> Request 1
Retype a passage from the Rock City Park essay verbatim, beginning at the words "I wrote this" and stopping after "we found ourselves.".
> Request 2
In the Rock City Park essay, how tall is the wall the narrator faces?

I wrote this in April, 2016, for the local ODE to Storytelling in Sioux City, Iowa. I've posted it here because it seems relevant.
I
looked at Jesse and then back at the 12-foot wall in front of me. I bent
double, holding my stomach, and felt as if a hand were wringing the life out of
my intestines to the beat of my pounding heart. Waves of nausea waxed and waned
as I contemplated the inevitability of climbing up and out of the small crevice
within which we found ourselves.
“I
can’t do it,” I said, straightening and shaking my head. I walked a few steps
back from where we’d come.
“Why
not?” Jesse asked, and I couldn’t tell if he were being a smartass or if he
really wondered.
“Because
. . . because I just can’t.” I wondered how I could explain 50 years of fear,
of sitting at the top of an eight-foot ladder and crying because I had to climb
down from it. 50 years of dreading any downward slope where I might lose my
footing and roll, uncontrollably and dangerously, to end up a broken pile of
limbs and torso. 50 years being certain, positive, that I would fall to my
death or at least suffer debilitating injury whenever I faced even the most
benign climb or descent.
“Why
not?” he asked again. “Just put one foot here, and one here, and I’ll help you
up and over.” He motioned to his thigh, set out parallel to the ground as it
rested on a small outcropping, and another outcropping, just a bit higher, for
what he imagined would be my second foothold.
“I
can’t.” I repeated the only words I could come up with.
Jesse
was getting irritated, I could tell. “Why not? And what are you going to do?
Can you find our way back out of here?”
I
knew that wasn’t possible, and now I too was getting angry.
“I
just can’t!” I heard the panic and futility in my voice and the nonsensical
childishness of my response. I felt trapped, and he was being so insensitive to
that thing in me that elicited a deep and primal fear as only a deep-seated phobia
can.
I
looked up at the wall furiously. Furious with his insensitivity, furious at the
situation he had put us in, furious with myself for being so afraid. Then I grabbed
his offered hand and stepped up onto the thickness of his thigh.
It
had been such a great idea, Jesse thought, to explore Rock City Park in rural
New York State. And it was. But, as was typical for anything Jesse led us into,
we were late to the show.
The
whole adventure had begun a few days earlier when we’d left the brick and
mortar walls of Jesse’s apartment, loaded the car with borrowed camping gear
scavenged from a dusty outbuilding, and headed into rural western New York. My
first camping trip since a one-night fiasco 30 years earlier, I only looked
forward to it because it promised to be something new and I could have Jesse
alone for a few days before heading back across the country for the beginning of
a new semester teaching in Sioux City.

> Data extract
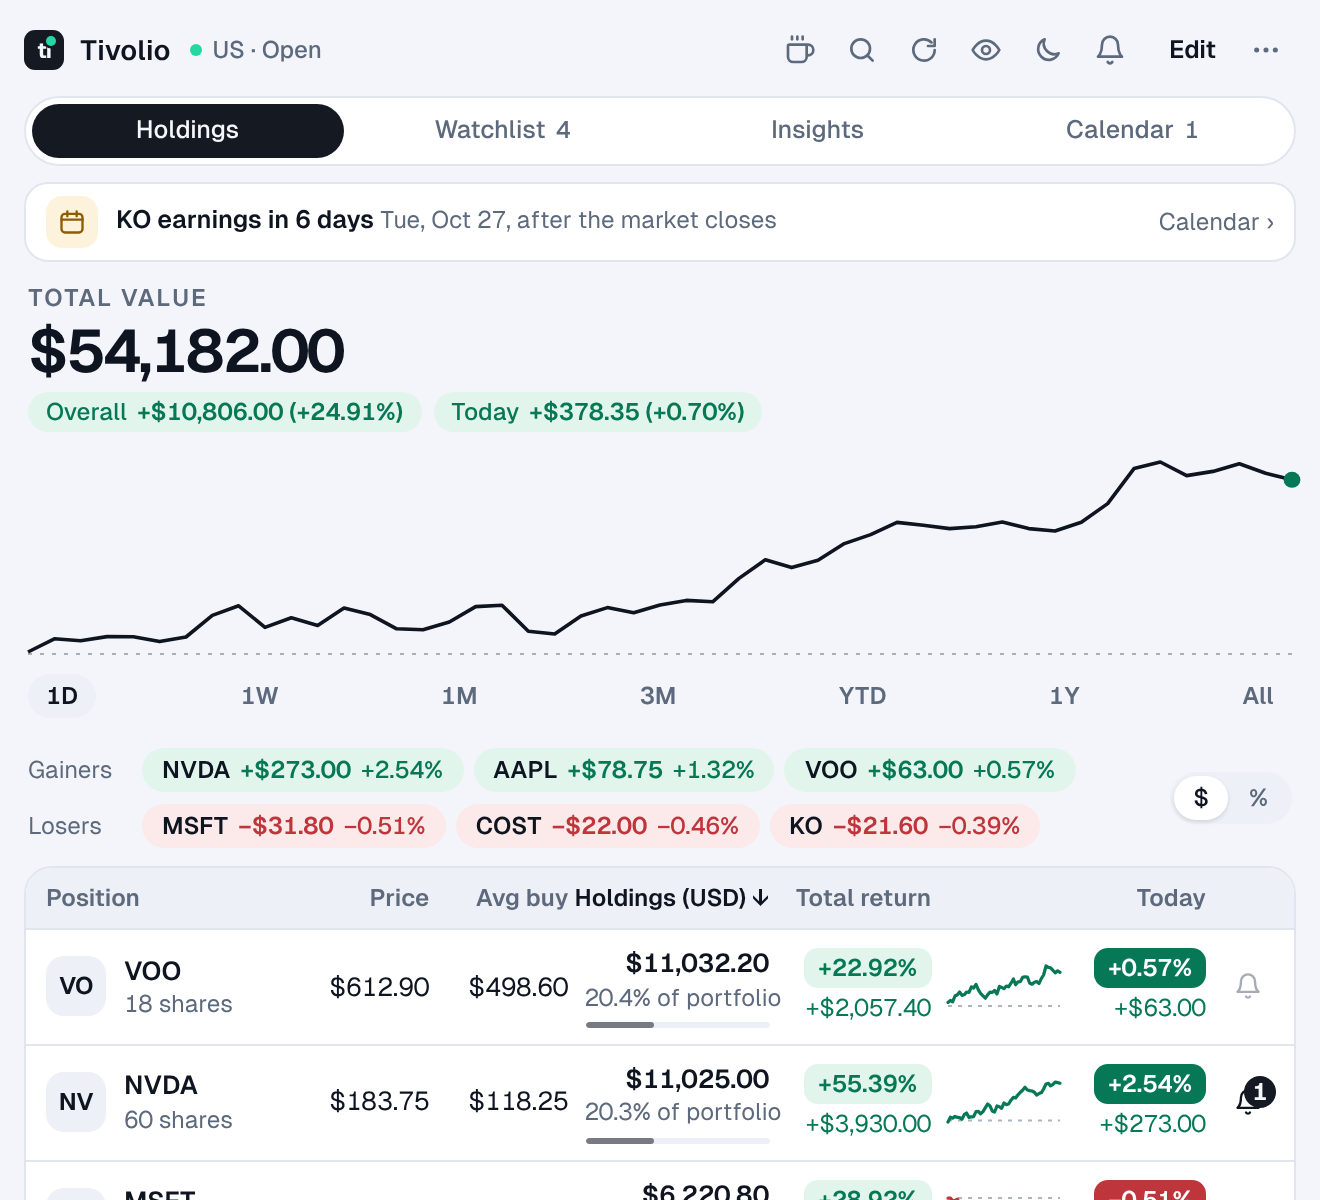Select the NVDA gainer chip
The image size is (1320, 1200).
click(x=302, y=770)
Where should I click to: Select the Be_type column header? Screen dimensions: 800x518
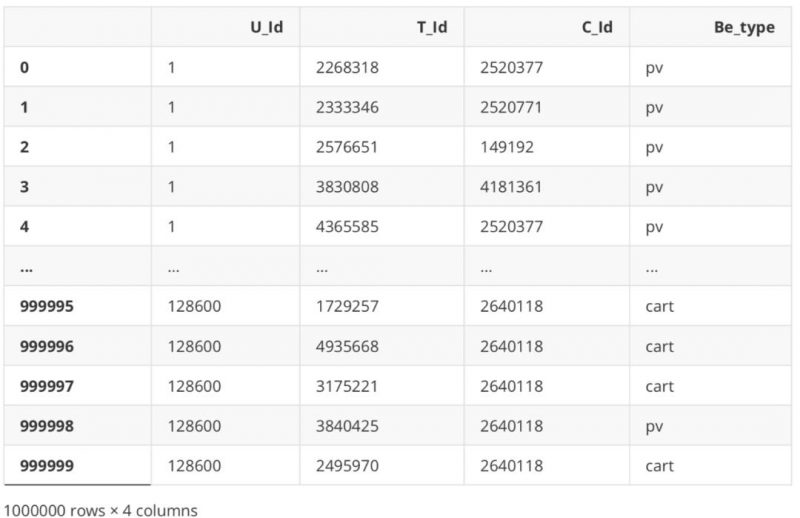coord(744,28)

> Final result 1
I wrote this in April, 2016, for the local ODE to Storytelling in Sioux City, Iowa. I've posted it here because it seems relevant.
I
looked at Jesse and then back at the 12-foot wall in front of me. I bent
double, holding my stomach, and felt as if a hand were wringing the life out of
my intestines to the beat of my pounding heart. Waves of nausea waxed and waned
as I contemplated the inevitability of climbing up and out of the small crevice
within which we found ourselves.

> Final result 2
12 feet